Your goal:
Exact copy, no pictures: every line from the one that contains "Task: Click the" through the end of the data below, and nothing else.

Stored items
______

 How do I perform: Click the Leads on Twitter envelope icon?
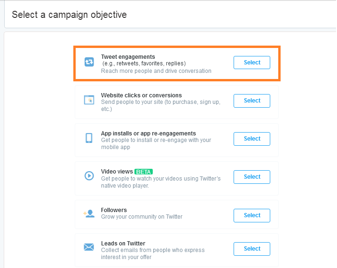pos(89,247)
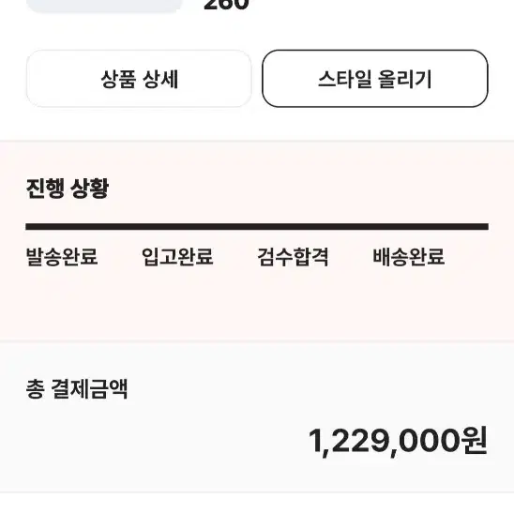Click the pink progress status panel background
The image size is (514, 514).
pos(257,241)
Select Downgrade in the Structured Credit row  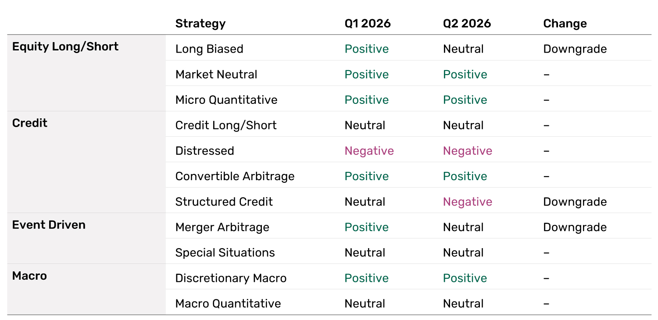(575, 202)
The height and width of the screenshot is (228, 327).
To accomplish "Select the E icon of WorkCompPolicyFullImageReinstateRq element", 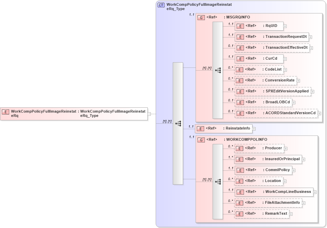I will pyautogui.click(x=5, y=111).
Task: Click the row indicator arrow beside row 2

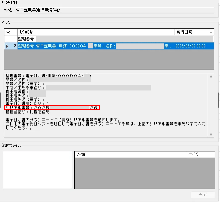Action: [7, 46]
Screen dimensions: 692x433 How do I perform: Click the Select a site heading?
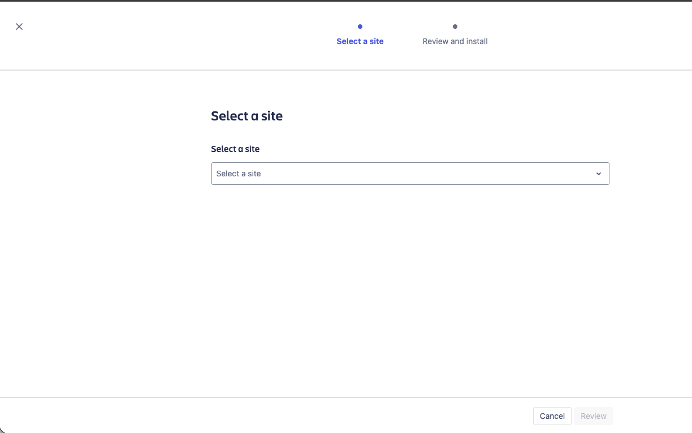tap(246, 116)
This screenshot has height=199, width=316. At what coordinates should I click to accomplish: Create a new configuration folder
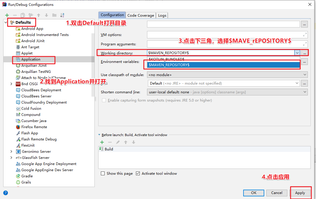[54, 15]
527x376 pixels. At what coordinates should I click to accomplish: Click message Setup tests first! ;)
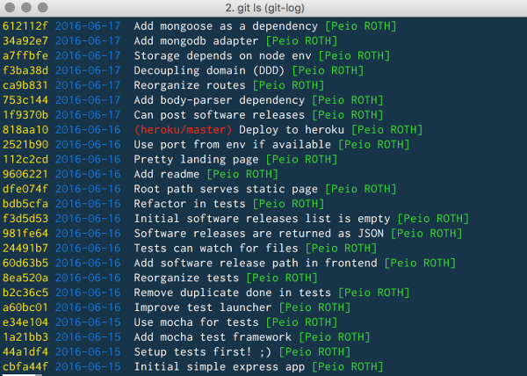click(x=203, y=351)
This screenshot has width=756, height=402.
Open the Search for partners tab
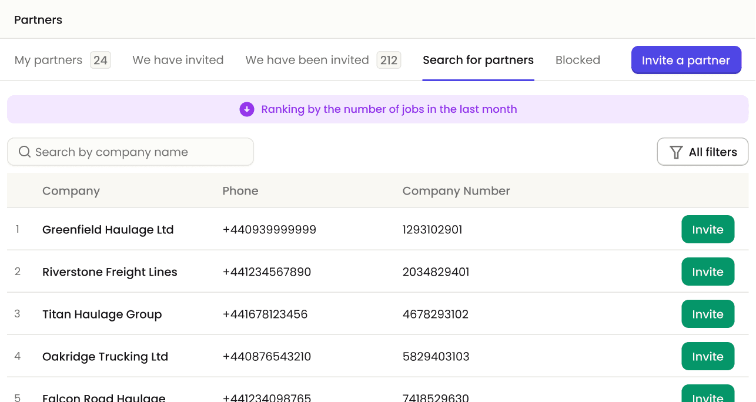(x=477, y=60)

______

Solution to the exercise:
Task: Click the row indicator arrow beside row 2

Action: [7, 46]
Screen dimensions: 692x433 How do I perform: Click the Select a site heading?
tap(246, 116)
This screenshot has height=199, width=316. At what coordinates should I click to accomplish: Create a new configuration folder
[54, 15]
527x376 pixels. At what coordinates should I click to accomplish: Click message Setup tests first! ;)
click(x=203, y=351)
This screenshot has width=756, height=402.
Open the Search for partners tab
(x=477, y=60)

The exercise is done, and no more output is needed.